Under Secretary of Defense for Policy Christine Wormuth did not downplay adversaries such as Russia and China. However, she said those countries warrant a more long-term approach rather than the immediate response that the Middle East demands.

“There are issues I think with Russia and there are some challenges to manage with China, but we’re very, very focused on, and rightly so, ISIL,” Wormuth said in a panel discussion at the Center for Strategic and International Studies, a Washington think tank.

“We cannot afford to have Iraq and Syria become a long-term safe haven for ISIL,” she said. “We cannot allow ISIL to spread and metastasize the way that it clearly seeks to do.”

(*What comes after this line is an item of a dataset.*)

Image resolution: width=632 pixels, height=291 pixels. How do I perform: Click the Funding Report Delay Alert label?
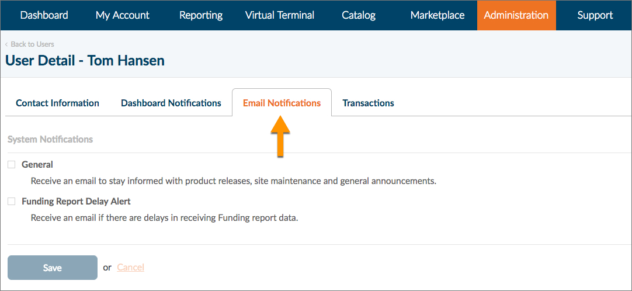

In Afghanistan, where the government is still fighting the Taliban, Wormuth said the U.S. goal is to see enough stability so that it can establish a normalized embassy footprint in Kabul by 2016.

“By putting out that time phased approach and putting some timelines in place, we are focusing the security forces on what they need to do,” Wormuth said. “And that’s actually, I think, resulted in a lot of progress in the last year, and is very much given us a sense of a roadmap of what we need to do in the year and a half we have left.”

Even with plans to withdraw troops after this year, President Barack Obama made the decision last March to keep about 9,800 troops in Afghanistan for the time being.

Wormuth said the president wanted to help the national unity government at this critical point of its first fighting season.

Wormuth also offered a comprehensive, nine-step “Counter ISIL” campaign. The approach is rooted in aligning with other governments.

“Ultimately we won’t be able to have a lasting defeat [of] … ISIL,” she said, “if we don’t leverage all of the different parts of the U.S. government, but also coalition governments around the world to try to bring the fight to ISIL in terms of countering its financing, in terms of defeating its messaging, in terms of stopping the flow of foreign fighters that are coming from countries all around the world.”

This approach is supplemented with a “Train and Equip” program the U.S. government has started in the Middle East to help countries develop the defense they need to combat ISIL.

Protecting the U.S. from ISIL terror attacks was the last portion of the strategy. Wormuth pointed out concerns about the growing number of American citizens who have gone to Syria to join ISIS, as well as “lone wolf” attacks involving homegrown, one-man terrorist threats.